What you need to do.
Reproduce word for word every line from the beginning of the entries through the line that contains "Looking at the screenshot, I should 514,438.", including that line.

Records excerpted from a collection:
----

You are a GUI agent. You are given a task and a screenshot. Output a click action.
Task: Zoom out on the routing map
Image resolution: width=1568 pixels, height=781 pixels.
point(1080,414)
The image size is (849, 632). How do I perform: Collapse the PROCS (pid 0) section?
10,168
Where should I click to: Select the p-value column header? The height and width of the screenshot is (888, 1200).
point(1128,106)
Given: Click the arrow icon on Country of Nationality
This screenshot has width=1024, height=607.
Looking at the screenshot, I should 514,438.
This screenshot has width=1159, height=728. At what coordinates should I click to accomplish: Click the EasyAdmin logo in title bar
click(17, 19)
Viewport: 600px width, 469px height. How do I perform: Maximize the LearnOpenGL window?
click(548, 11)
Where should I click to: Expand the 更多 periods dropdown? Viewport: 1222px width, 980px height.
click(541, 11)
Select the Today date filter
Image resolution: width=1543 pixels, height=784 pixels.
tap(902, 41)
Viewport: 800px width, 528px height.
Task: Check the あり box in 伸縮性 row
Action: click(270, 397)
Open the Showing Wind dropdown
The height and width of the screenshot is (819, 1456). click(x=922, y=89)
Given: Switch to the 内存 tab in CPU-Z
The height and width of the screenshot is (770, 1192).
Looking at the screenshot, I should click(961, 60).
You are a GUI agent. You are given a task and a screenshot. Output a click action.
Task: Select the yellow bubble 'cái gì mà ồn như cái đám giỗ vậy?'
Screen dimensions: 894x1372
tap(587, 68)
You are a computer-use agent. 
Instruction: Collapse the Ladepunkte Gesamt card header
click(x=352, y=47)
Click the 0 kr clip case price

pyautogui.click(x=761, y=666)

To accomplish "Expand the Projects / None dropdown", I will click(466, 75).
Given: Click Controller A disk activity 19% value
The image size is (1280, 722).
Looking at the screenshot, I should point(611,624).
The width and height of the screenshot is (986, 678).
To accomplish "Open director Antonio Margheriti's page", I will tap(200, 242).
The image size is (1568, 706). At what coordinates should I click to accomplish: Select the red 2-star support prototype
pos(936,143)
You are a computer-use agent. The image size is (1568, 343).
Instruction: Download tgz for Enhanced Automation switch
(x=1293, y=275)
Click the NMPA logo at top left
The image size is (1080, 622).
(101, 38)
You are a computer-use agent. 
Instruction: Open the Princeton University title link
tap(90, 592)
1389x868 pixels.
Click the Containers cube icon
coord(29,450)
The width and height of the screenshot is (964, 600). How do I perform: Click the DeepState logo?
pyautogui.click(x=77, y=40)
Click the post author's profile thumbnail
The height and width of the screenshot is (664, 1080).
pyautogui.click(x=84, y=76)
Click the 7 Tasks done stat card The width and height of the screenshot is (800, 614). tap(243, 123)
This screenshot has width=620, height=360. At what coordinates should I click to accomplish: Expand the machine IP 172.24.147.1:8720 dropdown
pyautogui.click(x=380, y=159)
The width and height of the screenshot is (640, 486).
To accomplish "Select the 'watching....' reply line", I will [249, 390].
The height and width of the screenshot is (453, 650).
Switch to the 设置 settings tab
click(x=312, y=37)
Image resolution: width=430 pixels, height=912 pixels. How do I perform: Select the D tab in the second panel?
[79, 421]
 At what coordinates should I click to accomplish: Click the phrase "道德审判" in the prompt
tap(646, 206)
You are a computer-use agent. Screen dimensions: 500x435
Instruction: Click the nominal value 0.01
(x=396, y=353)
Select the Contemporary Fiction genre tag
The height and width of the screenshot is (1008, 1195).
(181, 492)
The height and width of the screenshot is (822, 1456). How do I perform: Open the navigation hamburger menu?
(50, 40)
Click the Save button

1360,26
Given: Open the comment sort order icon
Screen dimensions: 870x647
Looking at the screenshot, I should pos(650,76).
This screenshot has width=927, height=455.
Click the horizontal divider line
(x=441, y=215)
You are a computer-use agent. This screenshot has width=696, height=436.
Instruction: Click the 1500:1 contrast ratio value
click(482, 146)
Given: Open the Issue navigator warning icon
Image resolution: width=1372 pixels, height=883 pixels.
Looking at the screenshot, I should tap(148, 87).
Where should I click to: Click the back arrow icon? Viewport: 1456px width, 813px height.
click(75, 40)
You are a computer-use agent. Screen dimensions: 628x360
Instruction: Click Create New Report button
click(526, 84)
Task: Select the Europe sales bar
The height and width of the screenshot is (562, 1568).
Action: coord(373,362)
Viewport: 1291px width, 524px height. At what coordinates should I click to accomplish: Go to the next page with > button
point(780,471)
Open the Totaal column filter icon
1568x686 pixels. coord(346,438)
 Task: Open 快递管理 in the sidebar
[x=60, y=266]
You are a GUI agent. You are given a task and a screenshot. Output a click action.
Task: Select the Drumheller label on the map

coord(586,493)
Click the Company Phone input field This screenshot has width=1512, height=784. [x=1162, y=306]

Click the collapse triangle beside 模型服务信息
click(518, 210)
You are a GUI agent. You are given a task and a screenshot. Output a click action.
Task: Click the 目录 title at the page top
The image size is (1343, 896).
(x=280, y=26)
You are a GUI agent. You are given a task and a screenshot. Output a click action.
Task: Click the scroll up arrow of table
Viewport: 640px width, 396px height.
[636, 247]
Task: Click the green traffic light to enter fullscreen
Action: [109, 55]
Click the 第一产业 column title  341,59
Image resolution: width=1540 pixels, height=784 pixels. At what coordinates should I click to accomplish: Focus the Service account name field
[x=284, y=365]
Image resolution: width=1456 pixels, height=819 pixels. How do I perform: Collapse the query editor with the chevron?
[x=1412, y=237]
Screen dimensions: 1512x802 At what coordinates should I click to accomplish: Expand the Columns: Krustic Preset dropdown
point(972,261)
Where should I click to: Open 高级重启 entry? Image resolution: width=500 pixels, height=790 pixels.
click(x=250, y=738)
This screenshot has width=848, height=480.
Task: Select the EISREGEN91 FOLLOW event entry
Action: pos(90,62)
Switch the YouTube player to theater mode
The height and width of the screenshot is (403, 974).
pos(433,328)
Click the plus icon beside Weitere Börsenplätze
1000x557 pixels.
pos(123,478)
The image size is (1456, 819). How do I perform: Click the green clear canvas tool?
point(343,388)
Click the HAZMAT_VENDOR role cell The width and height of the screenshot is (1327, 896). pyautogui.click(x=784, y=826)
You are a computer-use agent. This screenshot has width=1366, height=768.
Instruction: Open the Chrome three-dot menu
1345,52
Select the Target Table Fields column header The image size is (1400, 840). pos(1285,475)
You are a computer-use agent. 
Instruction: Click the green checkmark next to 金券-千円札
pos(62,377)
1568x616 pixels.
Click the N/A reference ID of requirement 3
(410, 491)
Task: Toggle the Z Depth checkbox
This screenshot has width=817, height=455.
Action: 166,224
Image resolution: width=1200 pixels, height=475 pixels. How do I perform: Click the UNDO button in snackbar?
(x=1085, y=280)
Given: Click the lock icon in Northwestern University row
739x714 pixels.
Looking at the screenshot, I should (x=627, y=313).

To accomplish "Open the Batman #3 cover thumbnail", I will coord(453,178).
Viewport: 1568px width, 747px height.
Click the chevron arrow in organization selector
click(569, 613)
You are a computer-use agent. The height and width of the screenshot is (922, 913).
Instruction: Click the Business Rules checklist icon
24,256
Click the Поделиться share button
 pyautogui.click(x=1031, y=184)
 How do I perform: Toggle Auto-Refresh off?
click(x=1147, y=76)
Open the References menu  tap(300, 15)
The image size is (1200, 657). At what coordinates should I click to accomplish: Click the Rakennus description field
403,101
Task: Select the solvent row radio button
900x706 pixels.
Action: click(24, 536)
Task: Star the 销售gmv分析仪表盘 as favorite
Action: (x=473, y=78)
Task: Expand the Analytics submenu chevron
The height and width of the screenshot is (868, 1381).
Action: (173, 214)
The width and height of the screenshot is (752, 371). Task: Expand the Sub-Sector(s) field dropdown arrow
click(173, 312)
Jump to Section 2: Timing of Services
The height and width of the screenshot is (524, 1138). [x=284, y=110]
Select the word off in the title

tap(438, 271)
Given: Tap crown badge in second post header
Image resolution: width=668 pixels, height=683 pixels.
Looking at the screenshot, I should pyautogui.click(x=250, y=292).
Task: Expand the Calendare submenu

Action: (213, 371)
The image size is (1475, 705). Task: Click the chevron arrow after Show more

----

Output for this task.
You are a GUI agent. You are given a task and a screenshot. Output a click action.
Task: Zoom out on the routing map
Image resolution: width=1568 pixels, height=781 pixels.
point(1080,414)
The image size is (849, 632). How do I perform: Collapse the PROCS (pid 0) section?
10,168
Where should I click to: Select the p-value column header? The height and width of the screenshot is (888, 1200).
point(1128,106)
Given: Click the arrow icon on Country of Nationality
This screenshot has width=1024, height=607.
Looking at the screenshot, I should 514,438.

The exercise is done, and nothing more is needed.